Ambassador Eleni Kounalakis, Lieutenant Governor of California, and visiting Danish officials held a signing ceremony in San Francisco to formalize a memorandum of understanding establishing a framework for strategic cooperation between the State of California and Denmark.
The MOU, introduced at the event hosted at Salesforce Tower, "will establish a flexible framework to support strategic cooperation on environmental resilience and the green economy, digital safety, cyber development, and innovative ecosystems," Lieutenant Governor Eleni Kounalakis said.
The agreement formalizes cooperation across multiple areas of shared interest, a point stressed by Denmark's foreign minister and former prime minister Lars Løkke Rasmussen. Rasmussen said the MOU will expand trade ties, public–private partnerships and research exchanges, and pointed to existing ties including the Danish Innovation Center in California, which he said will mark its 20th anniversary next year.
"We are extremely happy to do so," Rasmussen said of stepping up cooperation, adding that Danish companies traveling with his delegation "are ready to step up" commercial ties.
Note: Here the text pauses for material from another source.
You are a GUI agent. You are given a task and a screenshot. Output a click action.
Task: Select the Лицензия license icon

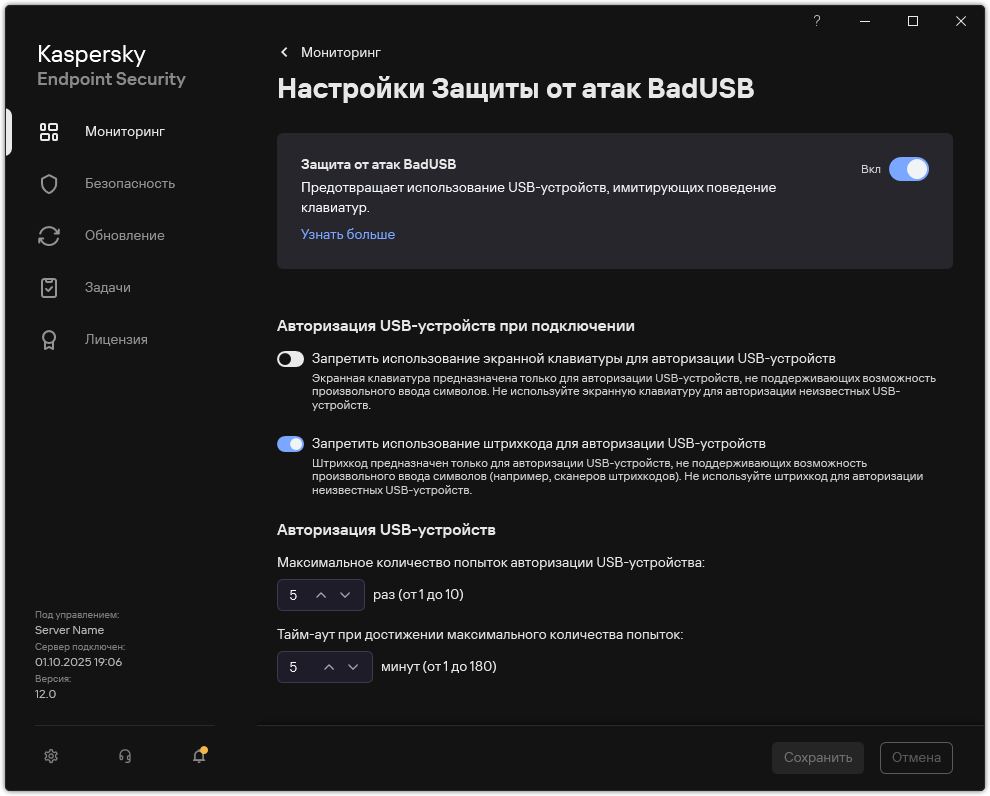(48, 339)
He cited the Stanford Groundwater Architecture Project — a joint effort he described as researchers, companies and policymakers from Denmark and California working together "to develop new ways of mapping groundwater reservoirs in California." Rasmussen said the agreement provides "a powerful engine to drive that kind of cooperation forward."
Governor Gavin Newsom highlighted the state's climate and clean-energy agenda during his remarks. Citing information provided by staff, Newsom said that "93% of the day so far this calendar year, the fourth largest economy in the world has run on a 100% green energy," using the statistic to argue California and Denmark have common ground on scaling clean energy and sustainability practices.
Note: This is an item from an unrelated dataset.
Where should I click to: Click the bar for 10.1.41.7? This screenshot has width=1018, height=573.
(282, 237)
Officials at the ceremony named several priority areas the MOU covers: regenerative agriculture, circular-economy practices, groundwater mapping, climate resilience and digital-safety cooperation including trustworthy artificial intelligence and cyber development. The MOU also aims to encourage research exchanges and public–private partnerships, and Rasmussen said it would help spur cross-border investment.
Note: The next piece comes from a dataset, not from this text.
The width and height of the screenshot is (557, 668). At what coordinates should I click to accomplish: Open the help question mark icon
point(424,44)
Present at the ceremony were senior members of the governor's delegation, including Jennifer Newsom (first partner of California), Wade Crowfoot, secretary of the California Natural Resources Agency, Karen Ross, secretary of the California Department of Food and Agriculture, and senior advisors Lauren Sanchez (climate) and Randy Mitchell (technology), all of whom Kounalakis recognized by name.
The ceremony concluded with a brief question-and-answer session with reporters. Organizers said the signing marked a step to expand commercial and research ties; no specific funding amounts or binding implementation timelines were announced during the event.
The signing ceremony finished without additional formal actions recorded at the event beyond the MOU itself; officials said follow-up work and staff exchanges will be necessary to develop concrete programs under the new framework.